* **Task objective**: Examine each line of the data. Copy the line if it includes the word "Medicine".

* **Records to process**:
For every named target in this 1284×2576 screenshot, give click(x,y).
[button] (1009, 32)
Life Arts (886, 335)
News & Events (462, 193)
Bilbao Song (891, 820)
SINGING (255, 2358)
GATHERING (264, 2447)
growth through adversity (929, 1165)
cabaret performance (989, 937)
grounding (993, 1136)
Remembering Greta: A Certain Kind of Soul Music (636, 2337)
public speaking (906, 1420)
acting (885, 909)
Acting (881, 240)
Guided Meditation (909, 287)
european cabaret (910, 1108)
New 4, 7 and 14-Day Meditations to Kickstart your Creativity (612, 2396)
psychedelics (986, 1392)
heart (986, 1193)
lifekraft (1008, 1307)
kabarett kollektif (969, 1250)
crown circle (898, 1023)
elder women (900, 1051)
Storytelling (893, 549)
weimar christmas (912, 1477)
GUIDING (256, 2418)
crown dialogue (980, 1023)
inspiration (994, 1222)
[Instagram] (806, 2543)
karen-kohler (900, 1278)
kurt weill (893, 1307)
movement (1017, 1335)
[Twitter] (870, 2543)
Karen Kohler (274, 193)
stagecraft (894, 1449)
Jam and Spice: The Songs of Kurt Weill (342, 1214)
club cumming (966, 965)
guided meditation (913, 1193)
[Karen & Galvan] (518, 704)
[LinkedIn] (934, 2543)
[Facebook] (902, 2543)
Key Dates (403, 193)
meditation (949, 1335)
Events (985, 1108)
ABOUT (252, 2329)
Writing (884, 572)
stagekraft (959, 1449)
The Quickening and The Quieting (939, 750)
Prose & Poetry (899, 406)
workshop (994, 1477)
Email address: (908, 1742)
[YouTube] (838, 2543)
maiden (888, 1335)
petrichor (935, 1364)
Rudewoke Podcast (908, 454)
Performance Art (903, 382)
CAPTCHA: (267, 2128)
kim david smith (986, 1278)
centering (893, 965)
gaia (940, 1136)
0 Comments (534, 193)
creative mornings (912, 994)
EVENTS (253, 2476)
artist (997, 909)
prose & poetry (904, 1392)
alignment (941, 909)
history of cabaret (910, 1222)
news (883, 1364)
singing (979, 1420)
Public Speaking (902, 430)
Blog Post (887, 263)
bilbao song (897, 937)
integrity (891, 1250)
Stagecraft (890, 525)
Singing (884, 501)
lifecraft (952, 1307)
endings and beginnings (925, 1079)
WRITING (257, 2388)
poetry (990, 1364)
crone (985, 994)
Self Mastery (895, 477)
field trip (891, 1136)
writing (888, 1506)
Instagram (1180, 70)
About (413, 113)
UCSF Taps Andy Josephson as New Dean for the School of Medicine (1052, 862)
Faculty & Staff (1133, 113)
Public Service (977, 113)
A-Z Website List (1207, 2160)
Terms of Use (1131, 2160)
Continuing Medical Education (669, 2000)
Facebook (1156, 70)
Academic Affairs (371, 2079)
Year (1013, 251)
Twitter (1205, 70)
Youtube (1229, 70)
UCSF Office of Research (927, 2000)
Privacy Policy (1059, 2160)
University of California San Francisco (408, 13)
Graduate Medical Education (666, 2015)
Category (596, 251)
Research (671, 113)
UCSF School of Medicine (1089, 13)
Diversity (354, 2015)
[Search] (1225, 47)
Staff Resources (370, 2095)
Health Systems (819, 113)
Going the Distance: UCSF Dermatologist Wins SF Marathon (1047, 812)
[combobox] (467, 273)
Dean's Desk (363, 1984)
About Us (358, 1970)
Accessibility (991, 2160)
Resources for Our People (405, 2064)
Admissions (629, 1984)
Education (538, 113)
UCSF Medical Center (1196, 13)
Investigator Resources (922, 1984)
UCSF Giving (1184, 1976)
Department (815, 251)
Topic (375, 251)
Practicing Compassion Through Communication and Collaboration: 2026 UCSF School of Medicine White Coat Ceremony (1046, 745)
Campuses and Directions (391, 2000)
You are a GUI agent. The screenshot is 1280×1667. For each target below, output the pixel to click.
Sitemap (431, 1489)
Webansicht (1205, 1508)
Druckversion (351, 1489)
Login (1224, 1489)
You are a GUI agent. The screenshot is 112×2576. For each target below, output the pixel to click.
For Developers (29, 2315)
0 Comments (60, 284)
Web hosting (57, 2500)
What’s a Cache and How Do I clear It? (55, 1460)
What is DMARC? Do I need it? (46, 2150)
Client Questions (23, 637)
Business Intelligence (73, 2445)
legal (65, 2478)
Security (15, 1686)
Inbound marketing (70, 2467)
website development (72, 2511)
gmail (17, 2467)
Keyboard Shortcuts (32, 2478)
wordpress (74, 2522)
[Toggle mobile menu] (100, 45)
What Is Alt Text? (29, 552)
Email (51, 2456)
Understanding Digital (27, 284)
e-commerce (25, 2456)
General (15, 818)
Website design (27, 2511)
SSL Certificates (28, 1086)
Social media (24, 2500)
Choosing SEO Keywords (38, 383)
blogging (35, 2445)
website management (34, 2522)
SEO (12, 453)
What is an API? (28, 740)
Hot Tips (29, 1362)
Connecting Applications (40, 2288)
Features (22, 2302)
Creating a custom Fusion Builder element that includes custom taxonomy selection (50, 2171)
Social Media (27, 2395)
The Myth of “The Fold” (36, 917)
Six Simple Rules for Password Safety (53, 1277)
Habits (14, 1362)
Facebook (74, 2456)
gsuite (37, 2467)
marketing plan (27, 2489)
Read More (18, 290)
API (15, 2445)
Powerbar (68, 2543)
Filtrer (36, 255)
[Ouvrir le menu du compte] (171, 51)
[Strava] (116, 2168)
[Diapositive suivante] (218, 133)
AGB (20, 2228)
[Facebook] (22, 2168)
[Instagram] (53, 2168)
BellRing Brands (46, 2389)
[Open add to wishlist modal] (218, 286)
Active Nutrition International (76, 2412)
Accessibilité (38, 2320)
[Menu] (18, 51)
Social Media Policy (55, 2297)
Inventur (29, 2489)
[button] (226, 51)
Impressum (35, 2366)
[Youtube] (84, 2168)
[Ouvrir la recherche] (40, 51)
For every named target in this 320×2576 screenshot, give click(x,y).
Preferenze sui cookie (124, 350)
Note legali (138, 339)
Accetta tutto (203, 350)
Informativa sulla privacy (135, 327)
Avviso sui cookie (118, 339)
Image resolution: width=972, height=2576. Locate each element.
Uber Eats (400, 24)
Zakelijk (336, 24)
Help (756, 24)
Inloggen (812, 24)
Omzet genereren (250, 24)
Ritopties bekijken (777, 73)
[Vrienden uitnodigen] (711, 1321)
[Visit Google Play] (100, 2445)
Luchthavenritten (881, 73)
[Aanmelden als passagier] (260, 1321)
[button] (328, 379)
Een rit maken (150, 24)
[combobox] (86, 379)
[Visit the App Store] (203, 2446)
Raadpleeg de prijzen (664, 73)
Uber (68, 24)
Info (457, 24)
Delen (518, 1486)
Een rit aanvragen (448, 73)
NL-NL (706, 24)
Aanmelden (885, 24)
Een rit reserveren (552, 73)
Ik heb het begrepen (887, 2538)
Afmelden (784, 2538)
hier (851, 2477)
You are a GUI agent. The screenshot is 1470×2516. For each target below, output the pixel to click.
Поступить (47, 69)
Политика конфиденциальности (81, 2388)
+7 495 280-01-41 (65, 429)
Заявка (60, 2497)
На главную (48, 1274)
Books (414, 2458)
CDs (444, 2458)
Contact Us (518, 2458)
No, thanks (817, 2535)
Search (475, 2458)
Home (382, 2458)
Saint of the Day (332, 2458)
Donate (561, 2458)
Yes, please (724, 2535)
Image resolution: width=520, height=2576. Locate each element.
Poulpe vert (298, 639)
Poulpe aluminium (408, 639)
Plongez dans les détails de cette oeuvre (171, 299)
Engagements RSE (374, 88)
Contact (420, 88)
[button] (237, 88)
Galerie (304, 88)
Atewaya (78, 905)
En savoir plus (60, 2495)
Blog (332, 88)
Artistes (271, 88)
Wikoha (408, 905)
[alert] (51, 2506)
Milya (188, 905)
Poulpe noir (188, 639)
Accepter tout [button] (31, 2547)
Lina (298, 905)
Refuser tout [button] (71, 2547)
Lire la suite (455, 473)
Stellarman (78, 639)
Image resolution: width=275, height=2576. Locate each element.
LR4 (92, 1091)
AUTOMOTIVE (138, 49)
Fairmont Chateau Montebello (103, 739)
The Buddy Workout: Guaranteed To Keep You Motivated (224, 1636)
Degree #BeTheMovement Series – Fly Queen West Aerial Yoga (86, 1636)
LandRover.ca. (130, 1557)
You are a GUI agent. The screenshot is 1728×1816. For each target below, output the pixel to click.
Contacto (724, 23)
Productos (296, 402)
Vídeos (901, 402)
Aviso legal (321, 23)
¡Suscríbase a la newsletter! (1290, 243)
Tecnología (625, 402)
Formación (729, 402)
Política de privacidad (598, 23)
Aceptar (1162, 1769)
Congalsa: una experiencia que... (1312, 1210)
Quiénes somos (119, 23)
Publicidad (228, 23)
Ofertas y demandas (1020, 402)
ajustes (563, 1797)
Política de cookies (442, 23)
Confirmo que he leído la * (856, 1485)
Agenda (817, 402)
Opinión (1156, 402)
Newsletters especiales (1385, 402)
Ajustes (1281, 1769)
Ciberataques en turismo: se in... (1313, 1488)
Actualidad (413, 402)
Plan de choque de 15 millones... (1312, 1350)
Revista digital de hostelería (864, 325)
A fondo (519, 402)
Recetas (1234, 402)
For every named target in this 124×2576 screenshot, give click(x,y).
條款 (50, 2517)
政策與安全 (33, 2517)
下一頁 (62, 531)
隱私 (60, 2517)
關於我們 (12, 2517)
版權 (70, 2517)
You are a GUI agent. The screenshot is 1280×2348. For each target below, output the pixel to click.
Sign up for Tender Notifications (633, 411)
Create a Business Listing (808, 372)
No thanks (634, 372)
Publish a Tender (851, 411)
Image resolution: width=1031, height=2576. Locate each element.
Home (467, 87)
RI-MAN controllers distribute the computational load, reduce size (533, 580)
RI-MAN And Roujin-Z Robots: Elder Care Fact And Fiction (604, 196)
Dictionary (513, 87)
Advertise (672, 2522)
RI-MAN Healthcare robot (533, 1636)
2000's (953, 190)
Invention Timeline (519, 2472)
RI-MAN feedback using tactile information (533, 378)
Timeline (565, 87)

* **Exercise output**:
UCSF Taps Andy Josephson as New Dean for the School of Medicine (1052, 862)
UCSF School of Medicine (1089, 13)
Practicing Compassion Through Communication and Collaboration: 2026 UCSF School of Medicine White Coat Ceremony (1046, 745)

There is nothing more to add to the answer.